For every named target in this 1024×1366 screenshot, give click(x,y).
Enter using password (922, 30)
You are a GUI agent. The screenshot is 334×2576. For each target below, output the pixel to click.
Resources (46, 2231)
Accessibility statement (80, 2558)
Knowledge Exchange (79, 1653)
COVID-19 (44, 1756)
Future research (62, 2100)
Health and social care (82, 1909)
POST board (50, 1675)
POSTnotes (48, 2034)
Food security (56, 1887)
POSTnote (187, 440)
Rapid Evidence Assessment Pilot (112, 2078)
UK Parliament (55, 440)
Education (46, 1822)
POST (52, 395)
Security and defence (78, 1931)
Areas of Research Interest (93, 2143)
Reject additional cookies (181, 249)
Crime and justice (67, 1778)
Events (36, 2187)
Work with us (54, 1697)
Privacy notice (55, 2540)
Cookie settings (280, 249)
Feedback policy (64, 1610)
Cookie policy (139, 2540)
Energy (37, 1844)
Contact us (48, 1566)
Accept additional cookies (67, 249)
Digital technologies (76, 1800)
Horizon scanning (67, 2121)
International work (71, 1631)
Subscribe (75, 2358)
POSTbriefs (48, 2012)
──────────
> [Work order]:
Each line from the one containing "Cookie policy (139, 2540)" through the last line of the entries is to be copied exactly, with no other lines added.

> [Response to this exercise]:
Cookie policy (139, 2540)
Energy (37, 1844)
Contact us (48, 1566)
Accept additional cookies (67, 249)
Digital technologies (76, 1800)
Horizon scanning (67, 2121)
International work (71, 1631)
Subscribe (75, 2358)
POSTbriefs (48, 2012)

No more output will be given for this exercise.